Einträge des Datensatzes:

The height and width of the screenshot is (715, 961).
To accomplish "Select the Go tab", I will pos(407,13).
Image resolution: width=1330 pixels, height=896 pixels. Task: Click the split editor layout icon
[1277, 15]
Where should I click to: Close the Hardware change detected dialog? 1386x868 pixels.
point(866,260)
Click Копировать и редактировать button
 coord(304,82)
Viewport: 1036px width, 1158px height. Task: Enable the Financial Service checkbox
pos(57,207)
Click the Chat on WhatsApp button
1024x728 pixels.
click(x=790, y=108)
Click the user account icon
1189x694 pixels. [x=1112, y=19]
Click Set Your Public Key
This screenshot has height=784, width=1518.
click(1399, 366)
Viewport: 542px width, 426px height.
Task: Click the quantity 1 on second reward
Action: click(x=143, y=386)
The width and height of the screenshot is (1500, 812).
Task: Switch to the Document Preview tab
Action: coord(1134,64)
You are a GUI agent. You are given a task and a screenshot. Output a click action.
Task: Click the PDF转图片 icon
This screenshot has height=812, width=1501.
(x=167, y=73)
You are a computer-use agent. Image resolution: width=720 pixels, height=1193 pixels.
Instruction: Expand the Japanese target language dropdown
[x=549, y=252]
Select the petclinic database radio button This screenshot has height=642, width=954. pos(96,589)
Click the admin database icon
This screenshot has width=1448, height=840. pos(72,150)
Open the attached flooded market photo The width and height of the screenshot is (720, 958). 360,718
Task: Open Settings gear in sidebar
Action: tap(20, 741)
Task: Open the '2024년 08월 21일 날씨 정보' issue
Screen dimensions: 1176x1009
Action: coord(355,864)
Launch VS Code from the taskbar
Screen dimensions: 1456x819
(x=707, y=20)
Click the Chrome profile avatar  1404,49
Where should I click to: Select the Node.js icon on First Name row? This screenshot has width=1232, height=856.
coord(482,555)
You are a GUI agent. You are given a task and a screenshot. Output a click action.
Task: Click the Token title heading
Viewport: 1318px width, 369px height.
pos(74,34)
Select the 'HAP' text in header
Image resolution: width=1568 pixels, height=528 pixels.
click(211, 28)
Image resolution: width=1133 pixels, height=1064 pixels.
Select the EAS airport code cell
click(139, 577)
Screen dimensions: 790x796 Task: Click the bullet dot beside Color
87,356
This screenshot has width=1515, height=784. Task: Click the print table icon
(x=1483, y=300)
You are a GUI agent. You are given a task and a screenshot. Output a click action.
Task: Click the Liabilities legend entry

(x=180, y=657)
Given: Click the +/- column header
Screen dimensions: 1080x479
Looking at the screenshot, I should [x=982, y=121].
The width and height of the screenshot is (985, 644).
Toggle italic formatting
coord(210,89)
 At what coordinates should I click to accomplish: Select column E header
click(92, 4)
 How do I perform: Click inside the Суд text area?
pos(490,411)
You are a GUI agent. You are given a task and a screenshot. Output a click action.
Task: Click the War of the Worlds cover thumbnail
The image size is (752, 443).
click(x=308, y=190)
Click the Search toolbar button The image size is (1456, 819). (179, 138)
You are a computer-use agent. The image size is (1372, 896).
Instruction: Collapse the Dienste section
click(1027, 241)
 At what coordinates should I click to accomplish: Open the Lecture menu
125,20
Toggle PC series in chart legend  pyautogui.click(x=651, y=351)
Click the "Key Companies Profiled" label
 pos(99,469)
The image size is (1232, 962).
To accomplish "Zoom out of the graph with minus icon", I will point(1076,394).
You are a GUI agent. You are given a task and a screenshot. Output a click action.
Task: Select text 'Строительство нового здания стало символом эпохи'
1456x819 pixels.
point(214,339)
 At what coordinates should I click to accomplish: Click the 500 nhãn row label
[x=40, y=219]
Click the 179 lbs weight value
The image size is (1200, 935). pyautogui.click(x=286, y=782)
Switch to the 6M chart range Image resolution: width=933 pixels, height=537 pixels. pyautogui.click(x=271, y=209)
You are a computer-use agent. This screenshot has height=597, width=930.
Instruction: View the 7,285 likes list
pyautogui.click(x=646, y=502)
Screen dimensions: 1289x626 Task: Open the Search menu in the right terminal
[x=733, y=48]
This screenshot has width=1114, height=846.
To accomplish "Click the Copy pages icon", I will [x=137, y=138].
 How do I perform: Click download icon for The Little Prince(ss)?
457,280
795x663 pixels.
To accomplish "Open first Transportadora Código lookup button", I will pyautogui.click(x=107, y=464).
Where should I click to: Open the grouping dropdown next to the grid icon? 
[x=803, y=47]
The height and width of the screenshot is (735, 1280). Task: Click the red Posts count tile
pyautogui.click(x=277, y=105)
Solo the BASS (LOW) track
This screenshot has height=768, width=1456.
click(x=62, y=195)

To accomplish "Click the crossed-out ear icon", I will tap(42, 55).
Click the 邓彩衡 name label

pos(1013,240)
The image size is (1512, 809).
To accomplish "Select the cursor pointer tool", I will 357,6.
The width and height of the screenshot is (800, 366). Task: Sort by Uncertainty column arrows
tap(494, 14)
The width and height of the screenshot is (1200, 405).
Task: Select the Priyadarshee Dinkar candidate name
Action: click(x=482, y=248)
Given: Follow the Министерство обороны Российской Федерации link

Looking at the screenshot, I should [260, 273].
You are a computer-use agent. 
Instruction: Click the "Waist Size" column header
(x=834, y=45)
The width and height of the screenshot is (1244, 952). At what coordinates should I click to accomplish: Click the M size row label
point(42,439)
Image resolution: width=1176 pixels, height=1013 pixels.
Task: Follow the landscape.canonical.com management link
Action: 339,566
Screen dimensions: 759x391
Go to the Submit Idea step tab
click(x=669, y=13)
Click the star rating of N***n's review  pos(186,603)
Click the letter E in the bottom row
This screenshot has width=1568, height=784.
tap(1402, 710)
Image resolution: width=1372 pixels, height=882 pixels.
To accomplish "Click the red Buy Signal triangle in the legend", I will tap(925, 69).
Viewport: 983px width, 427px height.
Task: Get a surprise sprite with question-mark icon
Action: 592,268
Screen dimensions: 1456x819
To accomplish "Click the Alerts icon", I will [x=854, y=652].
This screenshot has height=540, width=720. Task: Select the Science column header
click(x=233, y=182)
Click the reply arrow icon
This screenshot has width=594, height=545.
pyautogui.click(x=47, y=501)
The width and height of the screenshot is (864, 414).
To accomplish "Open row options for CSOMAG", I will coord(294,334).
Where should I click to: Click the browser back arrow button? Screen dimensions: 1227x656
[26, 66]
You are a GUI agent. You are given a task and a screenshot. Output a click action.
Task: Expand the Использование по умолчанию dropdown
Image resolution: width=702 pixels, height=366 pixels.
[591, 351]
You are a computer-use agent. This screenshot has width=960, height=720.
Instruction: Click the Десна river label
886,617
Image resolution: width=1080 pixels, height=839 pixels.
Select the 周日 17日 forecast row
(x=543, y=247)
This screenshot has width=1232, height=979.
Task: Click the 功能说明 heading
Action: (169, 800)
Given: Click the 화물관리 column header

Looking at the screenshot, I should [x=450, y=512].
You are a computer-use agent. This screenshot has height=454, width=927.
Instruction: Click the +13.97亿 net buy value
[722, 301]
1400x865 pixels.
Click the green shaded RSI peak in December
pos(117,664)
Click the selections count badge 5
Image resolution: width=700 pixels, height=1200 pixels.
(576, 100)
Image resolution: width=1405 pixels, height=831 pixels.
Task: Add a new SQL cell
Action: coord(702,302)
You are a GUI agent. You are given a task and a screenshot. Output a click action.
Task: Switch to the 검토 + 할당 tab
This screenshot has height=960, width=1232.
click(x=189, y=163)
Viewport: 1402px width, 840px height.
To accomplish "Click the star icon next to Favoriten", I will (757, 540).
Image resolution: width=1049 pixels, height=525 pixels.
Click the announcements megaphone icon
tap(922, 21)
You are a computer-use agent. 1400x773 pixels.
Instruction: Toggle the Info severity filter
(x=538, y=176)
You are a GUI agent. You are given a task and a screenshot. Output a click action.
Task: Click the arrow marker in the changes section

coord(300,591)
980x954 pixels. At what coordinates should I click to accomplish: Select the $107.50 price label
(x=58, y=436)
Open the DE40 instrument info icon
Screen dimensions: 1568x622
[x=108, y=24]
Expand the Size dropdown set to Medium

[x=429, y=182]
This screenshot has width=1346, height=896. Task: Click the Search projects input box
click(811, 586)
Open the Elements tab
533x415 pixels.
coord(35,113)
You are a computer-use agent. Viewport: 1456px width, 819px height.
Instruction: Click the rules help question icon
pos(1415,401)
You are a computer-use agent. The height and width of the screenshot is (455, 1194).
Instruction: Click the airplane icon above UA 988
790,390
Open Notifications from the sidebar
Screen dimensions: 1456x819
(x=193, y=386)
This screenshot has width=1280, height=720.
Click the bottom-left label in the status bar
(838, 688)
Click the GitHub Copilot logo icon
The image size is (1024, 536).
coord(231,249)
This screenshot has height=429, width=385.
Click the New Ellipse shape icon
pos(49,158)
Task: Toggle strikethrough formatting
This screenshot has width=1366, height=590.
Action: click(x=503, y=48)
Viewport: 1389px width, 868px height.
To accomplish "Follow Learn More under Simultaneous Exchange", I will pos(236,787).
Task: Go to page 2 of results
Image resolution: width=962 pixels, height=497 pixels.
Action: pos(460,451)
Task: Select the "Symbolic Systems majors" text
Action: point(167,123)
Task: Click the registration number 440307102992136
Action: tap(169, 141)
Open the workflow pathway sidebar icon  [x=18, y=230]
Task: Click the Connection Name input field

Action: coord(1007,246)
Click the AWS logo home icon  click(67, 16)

Ziel der Übung:
Gib die Zeilen von der Zeile mit „has height=597, width=930.“ bis zur Zeile mit „pyautogui.click(x=277, y=105)“, beide eingeschlossen, vollständig erneut aus. Verschiebe dabei die Koordinaten in den Antworten, indem du zu jeder ihrer Zahlen 31 addierst.

Lösung:
You are a computer-use agent. This screenshot has height=597, width=930.
Instruction: View the 7,285 likes list
pyautogui.click(x=677, y=533)
Screen dimensions: 1289x626 Task: Open the Search menu in the right terminal
[x=764, y=79]
This screenshot has width=1114, height=846.
To accomplish "Click the Copy pages icon", I will [x=168, y=169].
 How do I perform: Click download icon for The Little Prince(ss)?
488,311
795x663 pixels.
To accomplish "Open first Transportadora Código lookup button", I will pyautogui.click(x=138, y=495).
Where should I click to: Open the grouping dropdown next to the grid icon? 
[x=834, y=78]
The height and width of the screenshot is (735, 1280). Task: Click the red Posts count tile
pyautogui.click(x=308, y=136)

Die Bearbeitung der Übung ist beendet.